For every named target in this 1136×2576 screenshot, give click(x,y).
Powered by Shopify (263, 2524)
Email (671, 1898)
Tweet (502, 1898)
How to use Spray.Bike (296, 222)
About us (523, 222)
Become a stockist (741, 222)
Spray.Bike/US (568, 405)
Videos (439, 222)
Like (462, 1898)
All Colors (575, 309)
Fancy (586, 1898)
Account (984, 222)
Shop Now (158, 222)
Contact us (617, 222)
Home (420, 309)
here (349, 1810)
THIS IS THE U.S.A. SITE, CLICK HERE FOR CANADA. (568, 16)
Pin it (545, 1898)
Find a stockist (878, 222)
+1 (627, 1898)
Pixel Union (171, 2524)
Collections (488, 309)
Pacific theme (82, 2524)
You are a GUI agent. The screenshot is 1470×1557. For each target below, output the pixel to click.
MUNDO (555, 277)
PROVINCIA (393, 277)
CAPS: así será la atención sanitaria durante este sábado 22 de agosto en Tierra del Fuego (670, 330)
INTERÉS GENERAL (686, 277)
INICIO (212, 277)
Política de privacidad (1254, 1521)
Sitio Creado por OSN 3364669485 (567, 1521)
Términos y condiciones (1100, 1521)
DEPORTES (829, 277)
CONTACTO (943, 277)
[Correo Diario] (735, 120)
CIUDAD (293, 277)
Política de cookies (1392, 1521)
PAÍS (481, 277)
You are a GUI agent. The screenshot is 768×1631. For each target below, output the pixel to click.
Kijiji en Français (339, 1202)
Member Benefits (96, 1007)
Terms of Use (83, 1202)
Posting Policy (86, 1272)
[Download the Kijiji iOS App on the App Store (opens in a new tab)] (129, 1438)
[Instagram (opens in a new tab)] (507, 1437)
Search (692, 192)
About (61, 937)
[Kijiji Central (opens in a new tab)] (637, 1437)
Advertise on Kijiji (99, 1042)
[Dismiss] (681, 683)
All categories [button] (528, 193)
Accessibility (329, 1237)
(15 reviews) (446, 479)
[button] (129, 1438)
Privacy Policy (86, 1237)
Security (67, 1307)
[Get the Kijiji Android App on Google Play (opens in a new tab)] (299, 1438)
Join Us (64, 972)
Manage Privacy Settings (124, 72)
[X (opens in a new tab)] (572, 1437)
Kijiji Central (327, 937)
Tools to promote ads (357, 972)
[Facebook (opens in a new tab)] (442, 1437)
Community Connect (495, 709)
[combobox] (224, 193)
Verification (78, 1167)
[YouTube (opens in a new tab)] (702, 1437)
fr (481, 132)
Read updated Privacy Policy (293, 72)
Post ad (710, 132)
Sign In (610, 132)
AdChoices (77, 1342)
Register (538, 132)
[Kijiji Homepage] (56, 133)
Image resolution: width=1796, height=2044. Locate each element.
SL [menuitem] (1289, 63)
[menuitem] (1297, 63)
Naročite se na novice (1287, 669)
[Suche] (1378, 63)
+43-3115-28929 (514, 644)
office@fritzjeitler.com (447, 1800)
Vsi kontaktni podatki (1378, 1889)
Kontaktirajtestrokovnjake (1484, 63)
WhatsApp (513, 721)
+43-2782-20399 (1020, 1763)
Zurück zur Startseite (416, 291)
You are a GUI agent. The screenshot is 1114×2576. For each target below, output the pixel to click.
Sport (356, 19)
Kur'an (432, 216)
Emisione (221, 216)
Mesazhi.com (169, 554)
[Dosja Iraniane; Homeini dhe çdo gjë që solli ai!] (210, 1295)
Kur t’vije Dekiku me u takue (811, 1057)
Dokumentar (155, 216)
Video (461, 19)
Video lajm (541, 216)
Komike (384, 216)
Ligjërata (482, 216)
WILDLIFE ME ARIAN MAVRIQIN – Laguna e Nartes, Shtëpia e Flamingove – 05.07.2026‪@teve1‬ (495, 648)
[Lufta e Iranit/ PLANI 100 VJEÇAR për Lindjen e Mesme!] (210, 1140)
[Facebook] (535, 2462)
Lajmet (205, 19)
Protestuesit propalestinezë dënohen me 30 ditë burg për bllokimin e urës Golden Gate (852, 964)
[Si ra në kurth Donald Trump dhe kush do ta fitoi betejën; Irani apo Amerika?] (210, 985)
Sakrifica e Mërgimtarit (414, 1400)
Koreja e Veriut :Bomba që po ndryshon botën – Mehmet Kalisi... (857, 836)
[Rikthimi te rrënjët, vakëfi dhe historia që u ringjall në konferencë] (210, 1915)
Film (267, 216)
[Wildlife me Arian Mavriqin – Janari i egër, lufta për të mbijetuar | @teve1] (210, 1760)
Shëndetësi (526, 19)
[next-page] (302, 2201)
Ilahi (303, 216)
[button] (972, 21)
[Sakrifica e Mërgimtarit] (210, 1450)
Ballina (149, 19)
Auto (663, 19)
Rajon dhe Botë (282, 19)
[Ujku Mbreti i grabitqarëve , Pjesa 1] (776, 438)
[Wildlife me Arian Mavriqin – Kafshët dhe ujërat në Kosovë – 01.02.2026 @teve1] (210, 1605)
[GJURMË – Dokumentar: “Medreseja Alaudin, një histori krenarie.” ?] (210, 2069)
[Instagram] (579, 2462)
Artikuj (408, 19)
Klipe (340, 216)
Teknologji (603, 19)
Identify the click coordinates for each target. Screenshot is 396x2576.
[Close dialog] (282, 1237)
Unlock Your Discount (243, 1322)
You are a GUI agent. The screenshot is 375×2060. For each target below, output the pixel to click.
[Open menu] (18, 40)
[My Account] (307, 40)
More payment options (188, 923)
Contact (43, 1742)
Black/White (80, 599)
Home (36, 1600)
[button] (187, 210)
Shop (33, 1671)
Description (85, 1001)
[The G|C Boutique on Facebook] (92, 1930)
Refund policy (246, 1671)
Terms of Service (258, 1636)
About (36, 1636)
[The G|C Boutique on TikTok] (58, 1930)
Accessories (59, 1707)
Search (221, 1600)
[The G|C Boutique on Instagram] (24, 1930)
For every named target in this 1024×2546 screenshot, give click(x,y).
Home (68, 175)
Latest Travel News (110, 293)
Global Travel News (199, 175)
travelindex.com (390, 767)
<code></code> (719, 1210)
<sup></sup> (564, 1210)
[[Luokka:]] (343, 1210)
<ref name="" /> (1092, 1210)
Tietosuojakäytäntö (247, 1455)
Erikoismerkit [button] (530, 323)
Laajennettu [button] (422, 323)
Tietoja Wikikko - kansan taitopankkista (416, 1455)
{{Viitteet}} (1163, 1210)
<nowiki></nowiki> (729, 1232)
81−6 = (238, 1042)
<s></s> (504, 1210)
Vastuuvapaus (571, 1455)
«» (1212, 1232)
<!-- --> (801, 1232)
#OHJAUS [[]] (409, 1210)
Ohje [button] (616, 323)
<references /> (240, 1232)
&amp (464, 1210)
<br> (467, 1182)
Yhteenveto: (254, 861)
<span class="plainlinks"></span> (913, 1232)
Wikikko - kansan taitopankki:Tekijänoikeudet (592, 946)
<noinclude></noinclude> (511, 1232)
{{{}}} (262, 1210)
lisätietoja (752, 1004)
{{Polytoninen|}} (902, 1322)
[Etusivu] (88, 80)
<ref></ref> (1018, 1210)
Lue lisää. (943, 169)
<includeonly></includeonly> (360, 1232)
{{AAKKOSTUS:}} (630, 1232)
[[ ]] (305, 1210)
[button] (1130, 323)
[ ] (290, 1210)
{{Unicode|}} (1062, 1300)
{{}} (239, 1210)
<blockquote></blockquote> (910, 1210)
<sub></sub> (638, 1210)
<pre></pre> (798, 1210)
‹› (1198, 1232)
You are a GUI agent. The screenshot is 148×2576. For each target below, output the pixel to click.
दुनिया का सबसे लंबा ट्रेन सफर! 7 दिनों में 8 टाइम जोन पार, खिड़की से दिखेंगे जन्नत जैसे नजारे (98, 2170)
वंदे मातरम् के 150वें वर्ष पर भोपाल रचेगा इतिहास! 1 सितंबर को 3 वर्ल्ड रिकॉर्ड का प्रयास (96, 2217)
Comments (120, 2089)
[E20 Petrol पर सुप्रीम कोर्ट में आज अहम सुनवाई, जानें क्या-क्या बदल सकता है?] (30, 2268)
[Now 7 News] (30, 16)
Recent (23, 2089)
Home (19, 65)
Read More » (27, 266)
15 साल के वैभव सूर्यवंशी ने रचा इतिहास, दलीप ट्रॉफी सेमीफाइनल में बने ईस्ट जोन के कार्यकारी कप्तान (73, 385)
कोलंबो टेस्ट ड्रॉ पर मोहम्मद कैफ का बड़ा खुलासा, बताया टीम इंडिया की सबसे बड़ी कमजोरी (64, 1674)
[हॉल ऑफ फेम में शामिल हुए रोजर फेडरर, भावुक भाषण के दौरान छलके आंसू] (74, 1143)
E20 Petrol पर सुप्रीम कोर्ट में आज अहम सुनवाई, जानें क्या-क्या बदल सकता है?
◆ ◆ ◆ ◆ ◆ ◆ ◆
ABOUT THIS EXERCISE: Beginning with the first line of the listing above, print each line exactly until you have printed the line that contains "Like (462, 1898)".

RESPONSE FOR THIS EXERCISE:
For every named target in this 1136×2576 screenshot, give click(x,y).
Powered by Shopify (263, 2524)
Email (671, 1898)
Tweet (502, 1898)
How to use Spray.Bike (296, 222)
About us (523, 222)
Become a stockist (741, 222)
Spray.Bike/US (568, 405)
Videos (439, 222)
Like (462, 1898)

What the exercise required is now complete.